*Material shown*

☆ ☆ ☆ ☆

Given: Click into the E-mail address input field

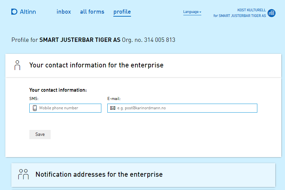Looking at the screenshot, I should [x=185, y=108].
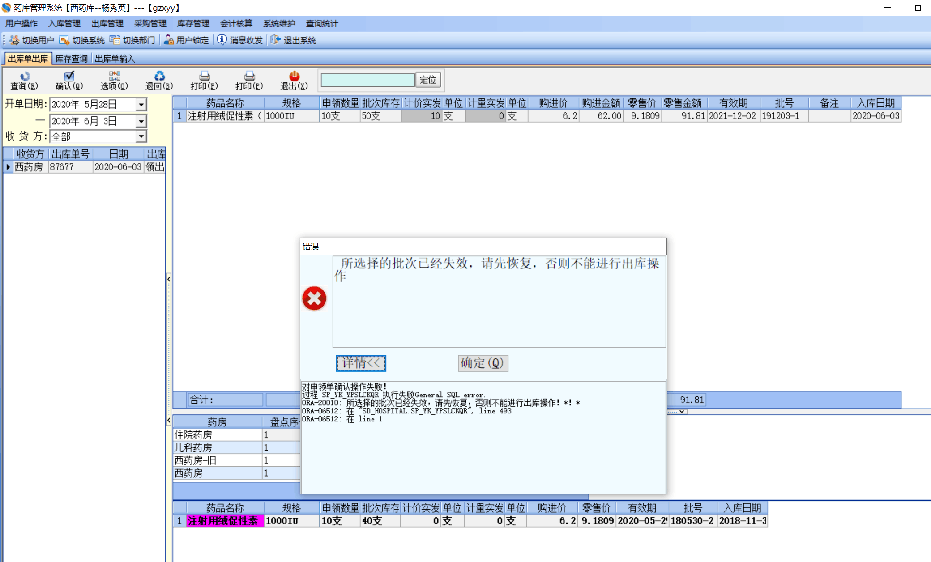
Task: Click the 退回(B) return icon
Action: [x=159, y=77]
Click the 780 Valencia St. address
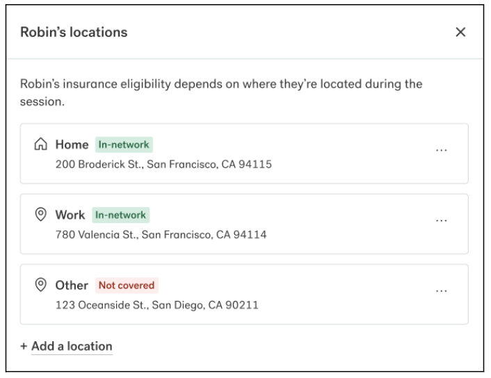 (x=161, y=235)
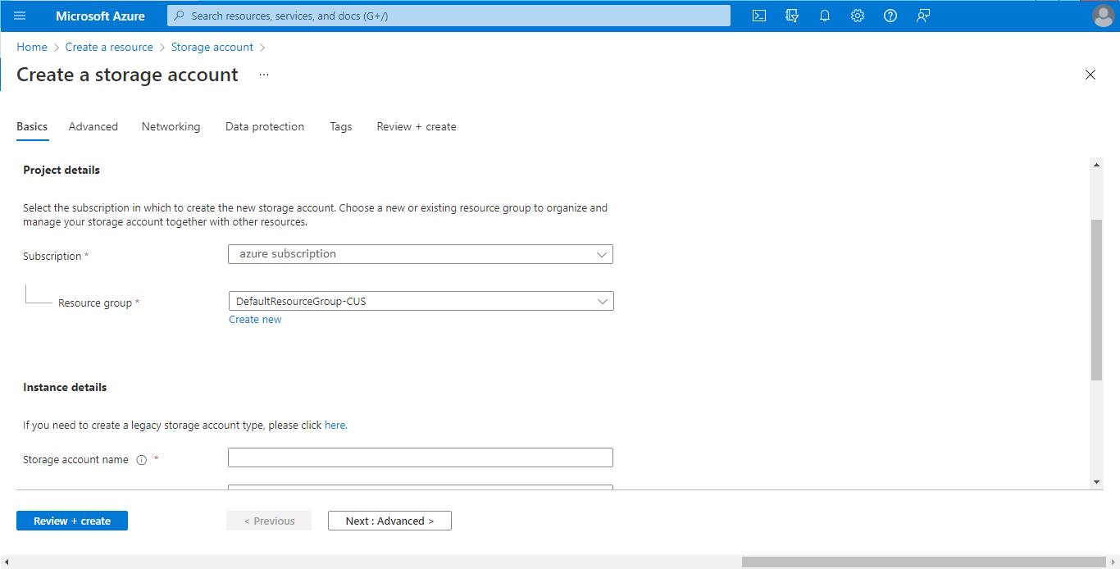Click the vertical scrollbar of the form

1097,299
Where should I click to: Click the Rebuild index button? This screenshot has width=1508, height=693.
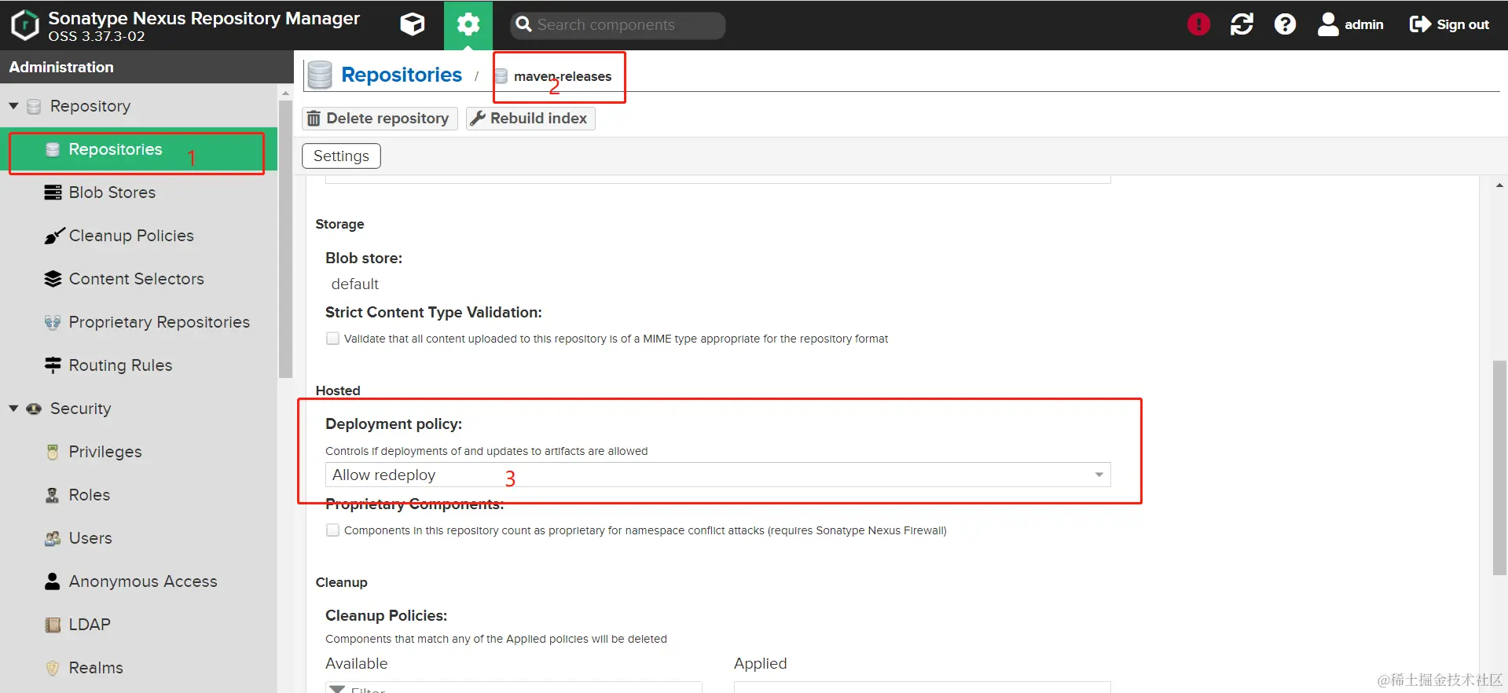click(x=530, y=119)

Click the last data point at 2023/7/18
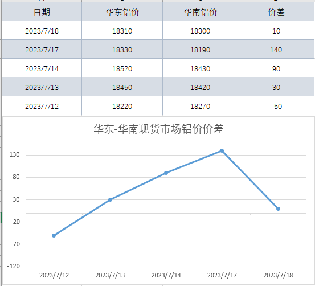[278, 209]
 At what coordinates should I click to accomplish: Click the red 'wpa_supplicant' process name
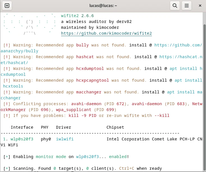73,110
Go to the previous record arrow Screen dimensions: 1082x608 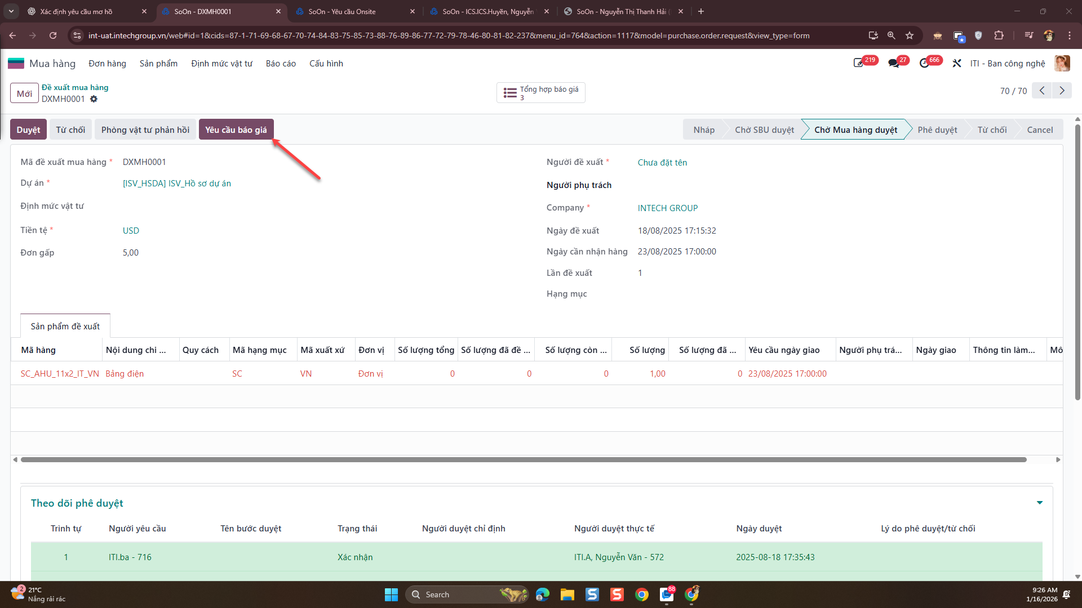pos(1042,91)
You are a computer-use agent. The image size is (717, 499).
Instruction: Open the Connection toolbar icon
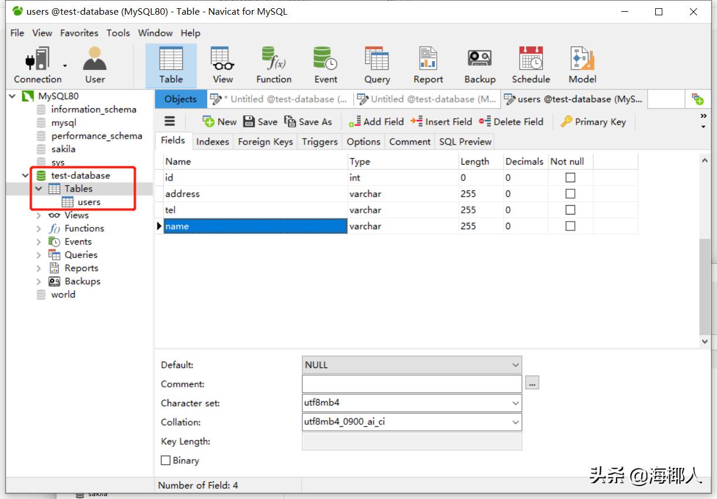coord(38,65)
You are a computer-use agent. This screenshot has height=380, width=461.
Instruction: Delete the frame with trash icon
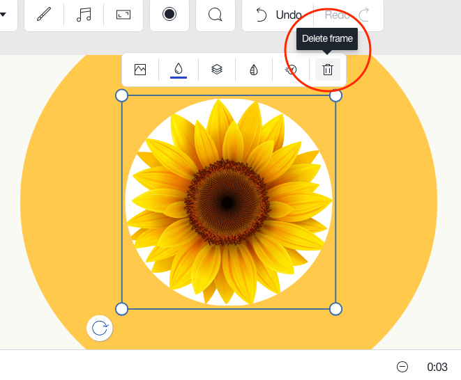[328, 70]
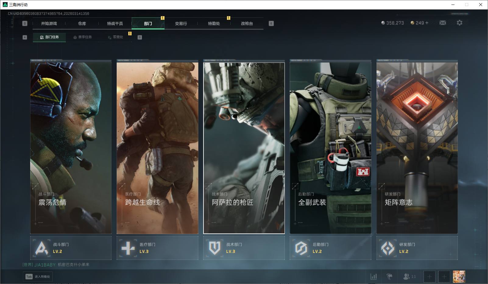The height and width of the screenshot is (284, 488).
Task: Click the 医疗部门 cross icon
Action: tap(128, 248)
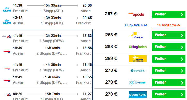Click the eDreams provider logo
The image size is (187, 100).
(x=137, y=35)
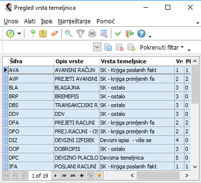The height and width of the screenshot is (183, 201).
Task: Confirm with the green checkmark icon
Action: pyautogui.click(x=118, y=34)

☆ ☆ ☆ ☆

*Short problem*
Convert the data from the line with "You are a computer-use agent. The" through the end of the data into a Markdown table with columns Row and Text, one row per line, skipping blank lines. Omit the pictures from the table.

*Expected output*
| Row | Text |
|---|---|
| 1 | You are a computer-use agent. The image size is (717, 499). |
| 2 | Instruction: Open the Connection toolbar icon |
| 3 | coord(38,65) |
| 4 | You are a computer-use agent. This screenshot has height=380, width=461. |
| 5 | Instruction: Delete the frame with trash icon |
| 6 | [328, 70] |
| 7 | The height and width of the screenshot is (284, 488). |
| 8 | Task: Click the 医疗部门 cross icon |
| 9 | Action: tap(128, 248) |
| 10 | Click the eDreams provider logo |
| 11 | The image size is (187, 100). |
| 12 | (x=137, y=35) |
| 13 | The height and width of the screenshot is (183, 201). |
| 14 | Task: Confirm with the green checkmark icon |
| 15 | Action: pyautogui.click(x=118, y=34) |